5. “For when we were in carnality, the emotions of sins which were through the law were working in our members to bring forth fruit unto death.” So long as we are unsanctified a thousand carnal incentives antagonistical to the law of God are stirring us up to give way to known and trifling sin, the first overt act, as we have here clearly revealed in the aorist tense, forfeiting our justification and bringing us back into the old condemnation of our former wicked life.

Verse 6

6. “But we have now been made free from the law, being dead in that in which we were held, So that we serve in the newness of the spirit and not in the oldness of the letter.” This verse answers all questions relative to the actual personal profession of entire sanctification on the part of the Apostle Paul and his associated ministry. The very fact that he is free from the law, and, as he says here, that everything in him antagonistical to the law had been slain, amounts to his clear and unequivocal testimony to the crucifixion of the “old man,” which is the very salient fact of entire sanctification. Paul dictated this letter to Tertius in Corinth, A. D. 58, twenty- one years after he had been sanctified in Arabia, consequently he was prepared to give, as he does in the verse, a clear and unequivocal testimony to that glorious experience.

▸ LIST OF TASKS
• A. Quote every passage that the commentary on verses 5 and 6 sets in quotation marks.
• B. Extend the commentary on verses 5 and 6 with a further paragraph that picks up right after its final sentence.
The material that follows comes from a separate source and is unrelated to the verse commentary.

▸ SOURCE MATERIAL
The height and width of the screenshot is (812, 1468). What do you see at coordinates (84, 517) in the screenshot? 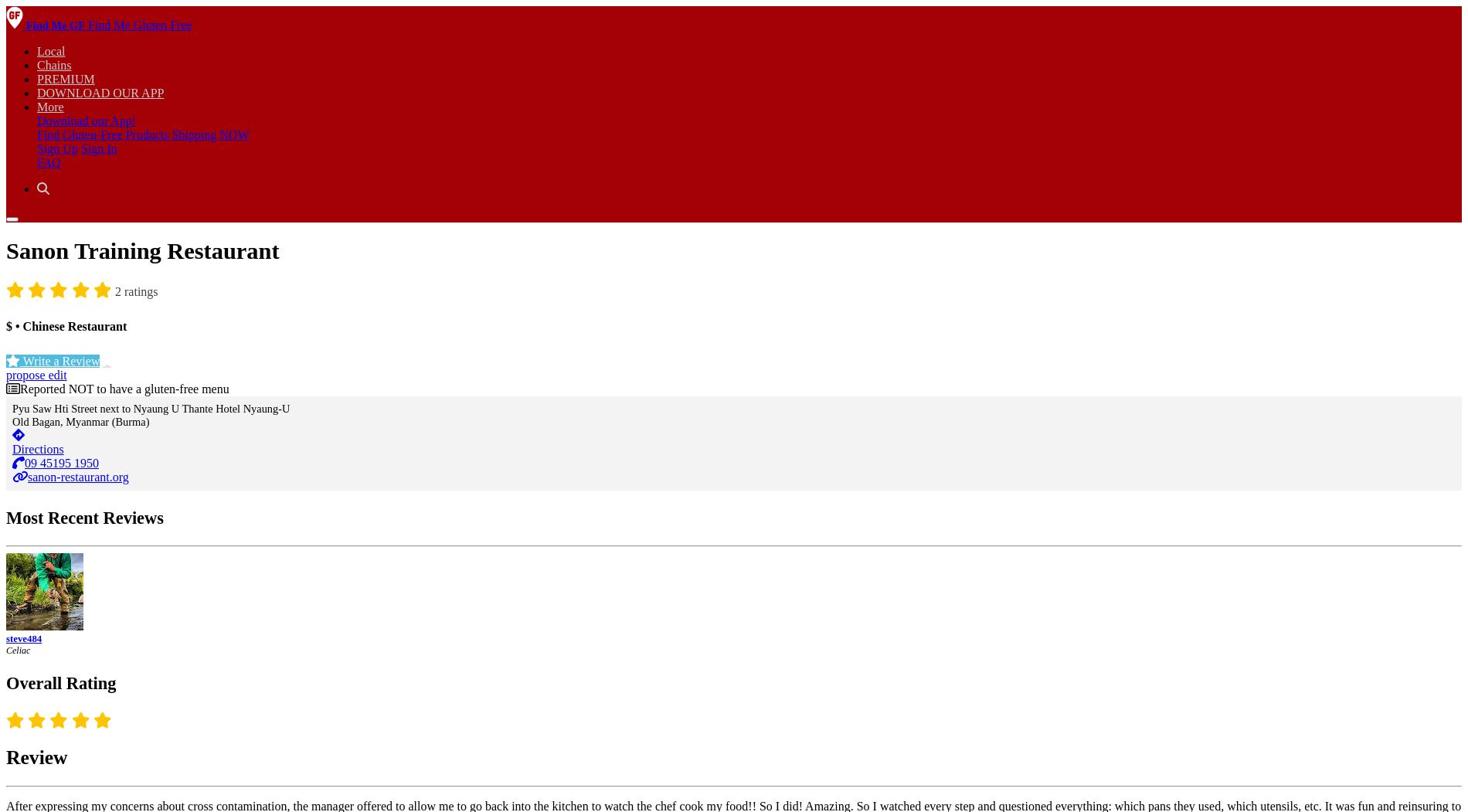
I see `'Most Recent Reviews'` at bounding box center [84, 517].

▸ EXERCISE ANSWERS
• A.
1. “For when we were in carnality, the emotions of sins which were through the law were working in our members to bring forth fruit unto death.”
2. “But we have now been made free from the law, being dead in that in which we were held, So that we serve in the newness of the spirit and not in the oldness of the letter.”
3. “old man,”

• B.
Verse 7

7. “Then what shall we say? is the law sin? it could not be so; but I had not known sin except through law; for indeed I had not known lust unless the law said: Thou shalt not covet.” While as he here affirms it is impossible for the law to be sin, because it is the very radiation of the divine purity and glory; yet from the very fact that the law is God’s light, revealing to us sin that we may fly from it, it follows as a legitimate sequence that if we do not walk in the light and avoid sin, but on the contrary yield to temptation and commit sin, our responsibility is infinitely intensified and our criminality correspondingly aggravated; the law, which God in mercy gave to light us to heaven, bearing witness against us, and thus infinitely augmenting our condemnation.

Verse 8

8. “For sin taking occasion through the commandment wrought out in me all antagonism; for without the law sin was dead.” N. B. Sin so constantly repeated here is in the singular number, meaning the sin- principle, i. e., original sin and not actual sin, which is in the plural. Where there is no commandment sin is dead, because it has nothing to antagonize.

Verse 9

PAUL’S INFANTILE REGENERATION.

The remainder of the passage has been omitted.